News
Heart attacks on the rise among adolescents
Johannesburg’s Hatzolah Medical Rescue is currently carrying out a campaign of screening pupils at Jewish day schools for the risk of “Sudden Cardiac Death in Adolescents” (SCDA) syndrome, which, while rare, kills as many as 300 000 young people annually in the US. Hatzolah have yet to identify any cases in their screenings.
ANT KATZ
The disease affects people from their teens up to the age of 25 and, although no statistics exist for South Africa, just last Friday an 18-year-old South African girl survived a heart attack in Israel. While this is not known to be linked to SCDA, it does underscore the importance of preventive health.
“We have no expectations,” says Hatzolah’s executive general manager, Darren Sevitz. “This is simply screening.” If they find and save the life of one person, he says, it would have been worth it. “If we find none, even better.”
The condition is rare but cannot be diagnosed unless one specifically looks for it. There is “no need to panic” says Sevitz, explaining that there have been no known cases in South Africa.
Hatzolah raised sponsorship for what they call “The ECG Project” whereby they apply a proven technique using a 12-lead electrocardiogram to establish if the schoolkids have a predisposition to the disease.
By so doing, anyone who is identified, can be treated medically and counselled on lifestyle choices (like avoiding heavy-duty sporting activity). The potentially deadly disease is akin to the better-known SIDS, or Sudden Infant Death Syndrome.
“SCDA is not a germ; one is either born with it, or not.”

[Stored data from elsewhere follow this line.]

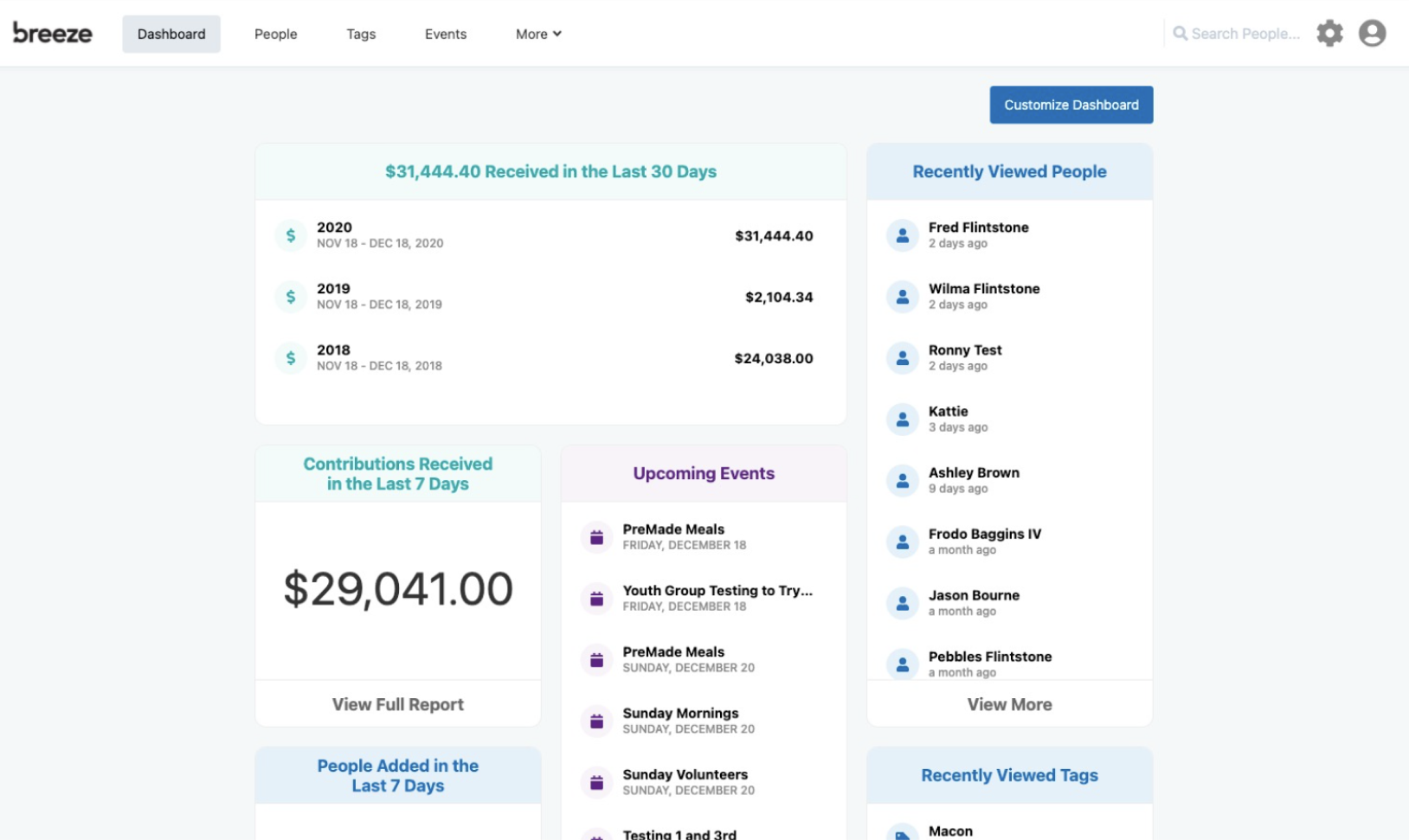Click calendar icon beside Sunday Mornings event

(x=596, y=721)
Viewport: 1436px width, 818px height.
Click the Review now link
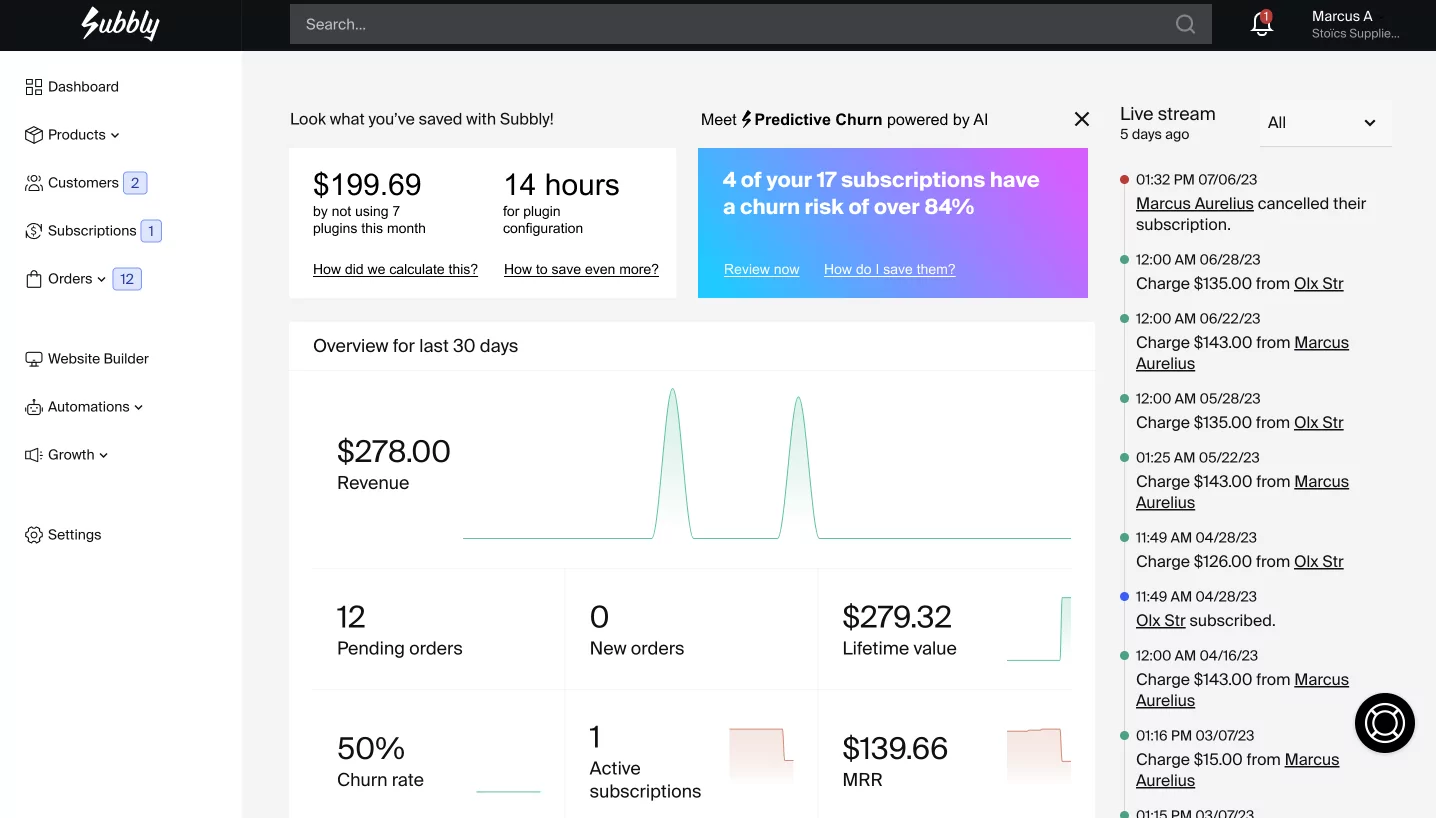point(761,269)
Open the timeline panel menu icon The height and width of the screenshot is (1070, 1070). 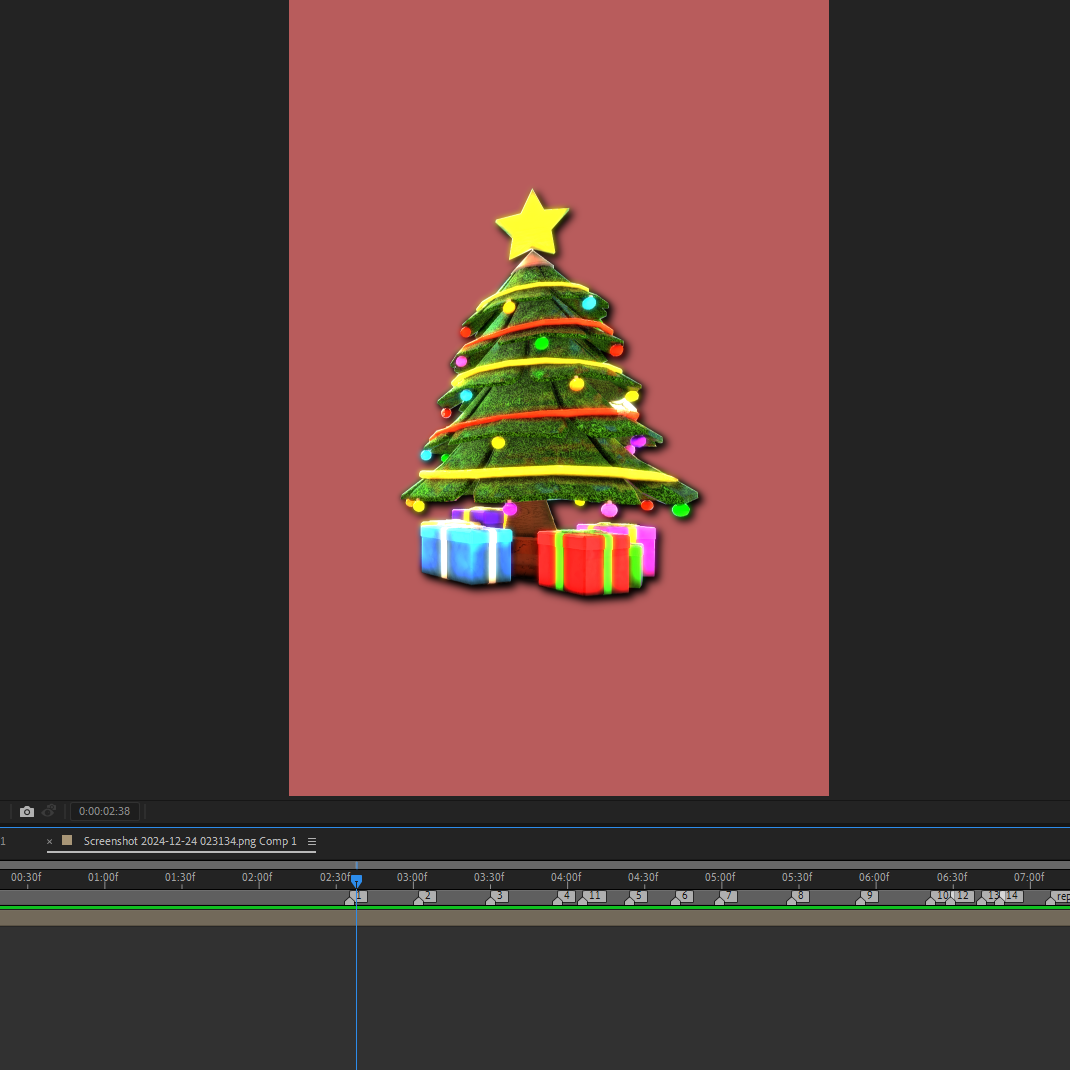312,841
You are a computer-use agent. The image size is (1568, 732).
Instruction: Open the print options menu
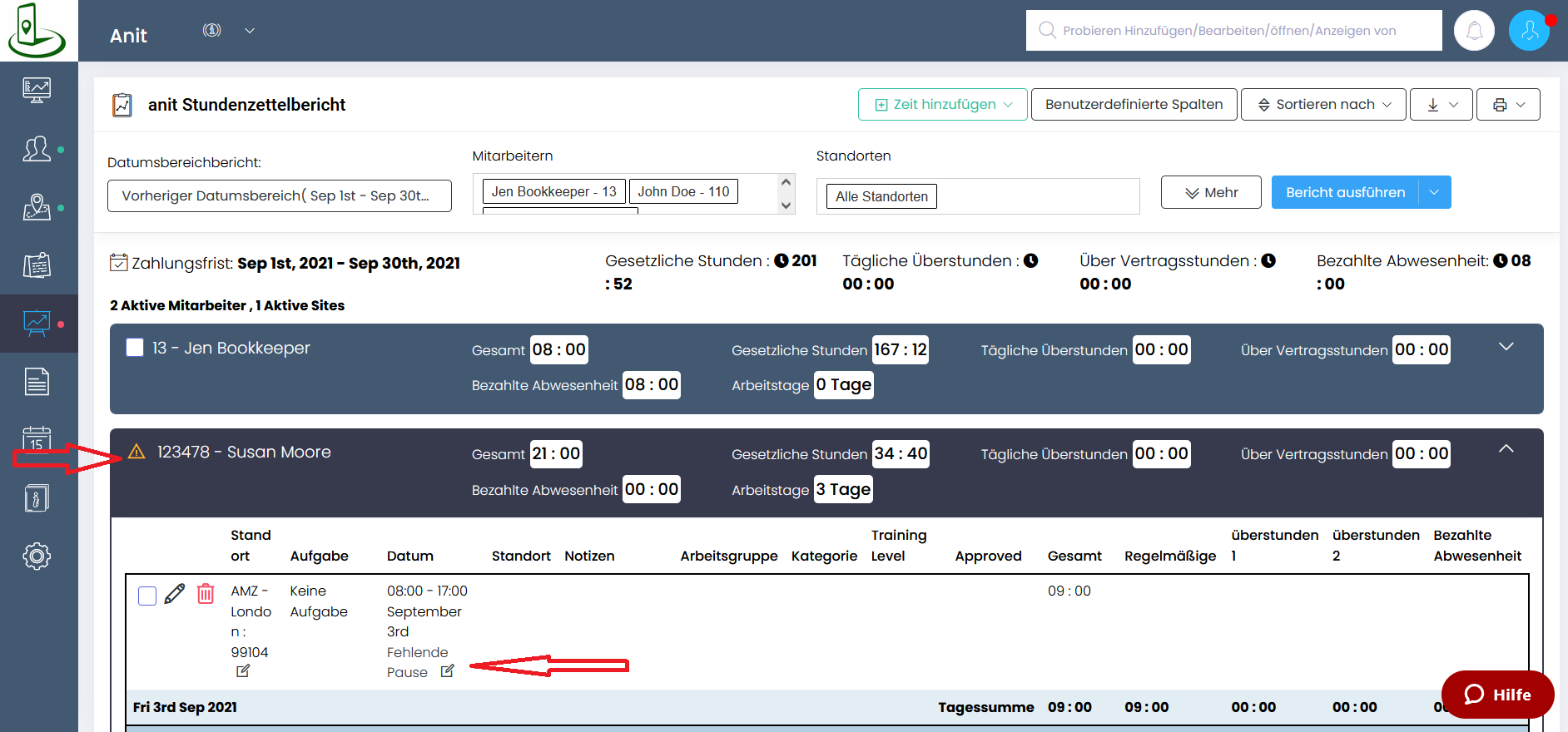(1508, 105)
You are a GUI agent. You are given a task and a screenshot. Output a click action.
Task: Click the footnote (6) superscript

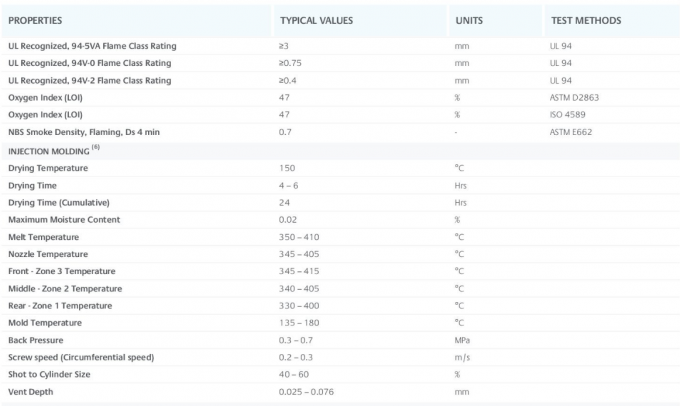coord(96,147)
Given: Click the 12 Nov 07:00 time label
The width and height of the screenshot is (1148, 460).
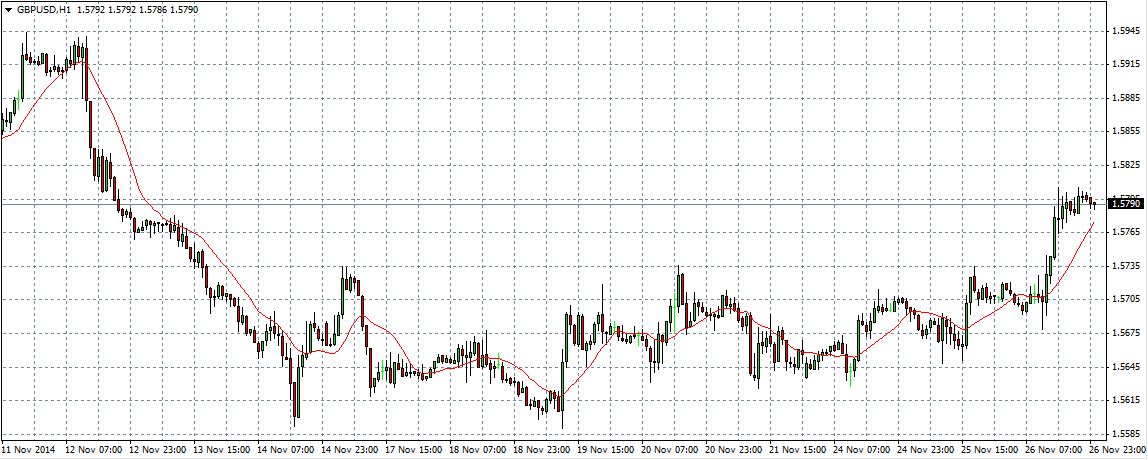Looking at the screenshot, I should tap(92, 451).
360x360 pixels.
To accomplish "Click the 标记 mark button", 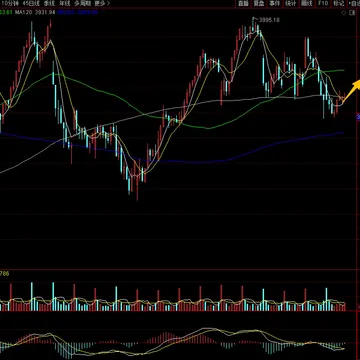I will pos(338,4).
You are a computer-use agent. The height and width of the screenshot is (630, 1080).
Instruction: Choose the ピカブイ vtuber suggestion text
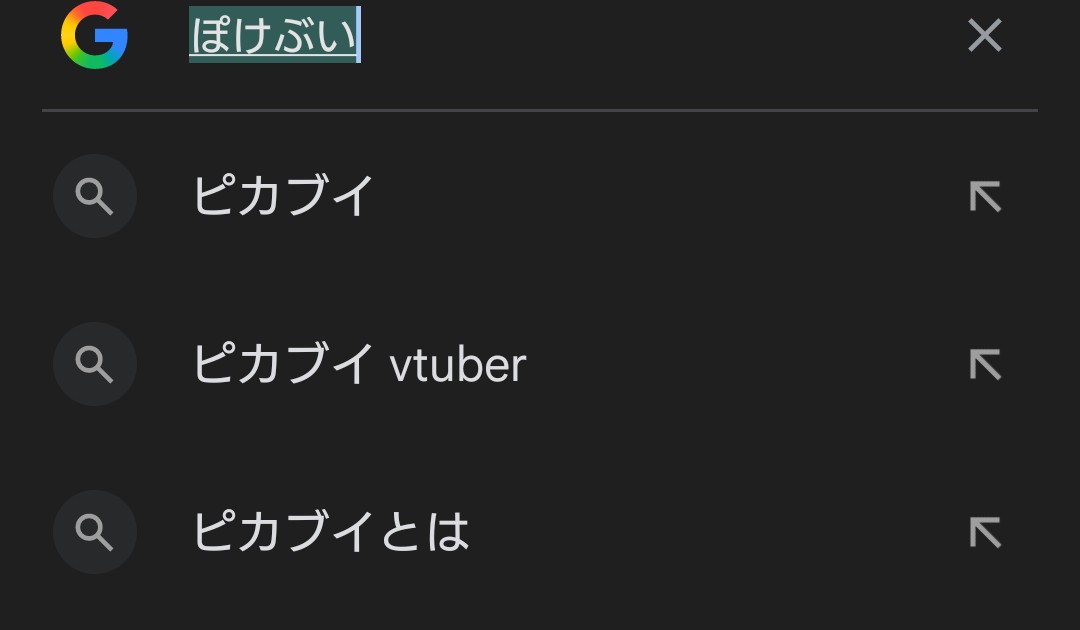click(x=358, y=365)
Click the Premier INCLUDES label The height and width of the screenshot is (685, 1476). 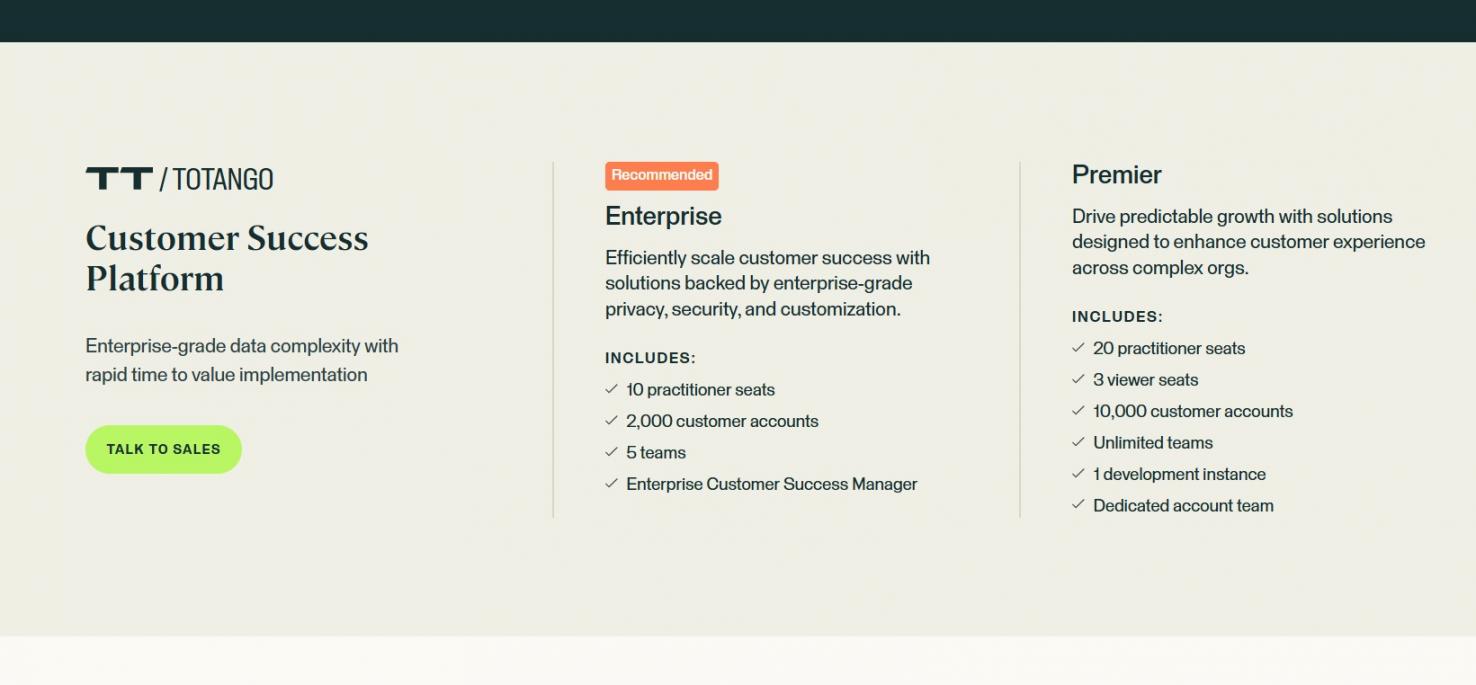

The service is provided at no charge to the school, learner or their medical aid. The idea for the ECG Project was first mooted by Hatzolah’s medical director, trauma surgeon Reuven Jacks, at a Hatzolah board meeting.
“We want to perform this test at all Johannesburg Jewish day schools,” explains Sevitz. Hatzolah started with the smaller schools before the holidays, and will move on to the larger ones when they open.
“We have the equipment and the skills,” says Sevitz. When Hatzolah “put out the call to our volunteer-base, we received many more respondents than we needed,” he says.
Participating schools send pupils home with an authorisation form for their parents to sign. The project is being medically overseen by a leading cardiologist. Testing complies with ethical, religious, confidentiality, and modesty requirements and all tests are done in private. Boys are screened by male practitioners, and girls by female practitioners.
Still, some schools have chosen not to participate.
Hatzolah has no statistics of the incidences of heart attacks in the community as a whole, as they only keep records of what the initial callout was for, not the diagnosis. The number of heart attacks are thus hidden among calls that came in for, say, chest pain, respiratory distress, abdominal pain, even nausea, says Sevitz.
A well-published author on the subject of SCDA is Dr Stefanie Ellison, who writes that the term “sudden” is “generally defined as death that occurs within one hour of the onset of symptoms, but can also occur within minutes for adolescents and children”.
The true incidence of SCDA is unknown, says Ellison. However, it “is definitely on the rise”. Research shows that as many to 25 per cent of these deaths occur during the playing of sport, she says.